**TO-DO LIST**
(A) List every person named in the cycling travel log below.
(B) Print the portion of the cycling travel log below starting with "For three days" and going on through "do any different.".
(C) Answer these questions from the cycling travel log below.
(i) For how many days did the riders climb high passes and roll through green valleys?
(ii) How many kilometers of the valley road were one big building site?
(iii) At what time were the riders stopped at the construction checkpoint?

**SELECTED EXTRACT**
+++

Thank-you Ilyas and Zerah for showing us the importance of backing up your beliefs, and for demonstrating how to make a lovely family home too.
Oddly enough, as on my (Jimi) last bus ride to Erzurum four years ago, the bus broke down repeatedly, with one of the tea boys jumping of every 10 minutes to hit the engine with something hard. On arrival to Erzurum we abruptly left, heading north into the green hills that surround the city. We were so tired from the overnight bus that we pulled into a disused petrol station and slept on the forecourt for several hours. We lunched out at another petrol station, a mistake. Note to self, if something tastes like it’s gone bad it probably has so stop eating it you stingy bugger. I was a little ill for the next couple of days. Rose was fine and enjoyed leading the peleton.
For three days we climbed high passes and rolled through incredibly green valleys thick with grass, unusual compared to the rest of Turkey. We met Samil and Selep who invited us to their house for a typically amazing Turkish breakfast, thanks dudes. They told us that the locals here were lazy, that they could grow crops if the wanted but preferred to take the easier and less monetary route of keeping a few cattle. We can’t honestly say we’d do any different.
At Ispir we turned into a valley which on the map looked like it would be a lovely couple of days on a quiet road camping by a river. However we had inadvertently stumbled into one of the huge hydroelectric dam projects which are so controversial in Turkey. Of the people we spoke to there seemed a mix of reactions to the dams. Some think it is progress, others are sad for the destruction of communities and eco systems and some are even quickly building properties on condemned land so as to make a profit when the government pays them off. The valley is narrow and has steep rocky cliff faces on either side. The first 20km was complete but the final 80km was one big building site. A terrible road surface with huge trucks carelessly rumbling past all the time made for an unpleasant ride. We decided to do a long day and get out of the valley. At 5pm we were stopped at a construction checkpoint along with all the other traffic and made to wait until the blasting and resultant rubble was cleared from the road. We pootled on again dodging the potholes after 6pm and after a few kilometres were rather surprised (see sh%t our pants) when a huge explosion went off high above the very spot we had rode not 3 minutes earlier with the boulders, big and small, tumbling down. We rode with a little more urgency after that. We didn’t make it out of the valley but we did succeed in finding a camp spot by a tea house that acted as an OK (the game, not an appraisal of facilities) gambling den for the workers when they’d knocked off.
We rode into Yusefeli and found a campsite to rest, make arrangements for our new jobs in China, drink beer and plan our next leg.

+++

**SUPPLIED DATA**

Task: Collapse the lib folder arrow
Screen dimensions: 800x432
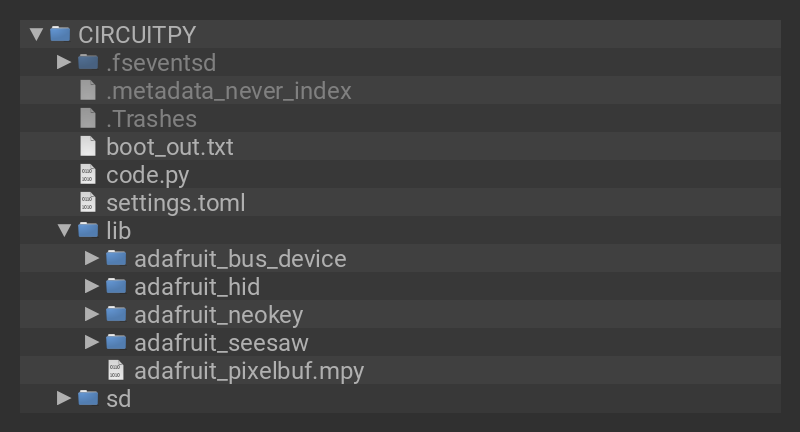Action: (64, 230)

+++

**LIST OF SOLUTIONS**
(A) Ilyas, Zerah, Jimi, Rose, Samil, Selep

(B)
For three days we climbed high passes and rolled through incredibly green valleys thick with grass, unusual compared to the rest of Turkey. We met Samil and Selep who invited us to their house for a typically amazing Turkish breakfast, thanks dudes. They told us that the locals here were lazy, that they could grow crops if the wanted but preferred to take the easier and less monetary route of keeping a few cattle. We can’t honestly say we’d do any different.

(C)
(i) Three days.
(ii) The final 80 km.
(iii) At 5pm.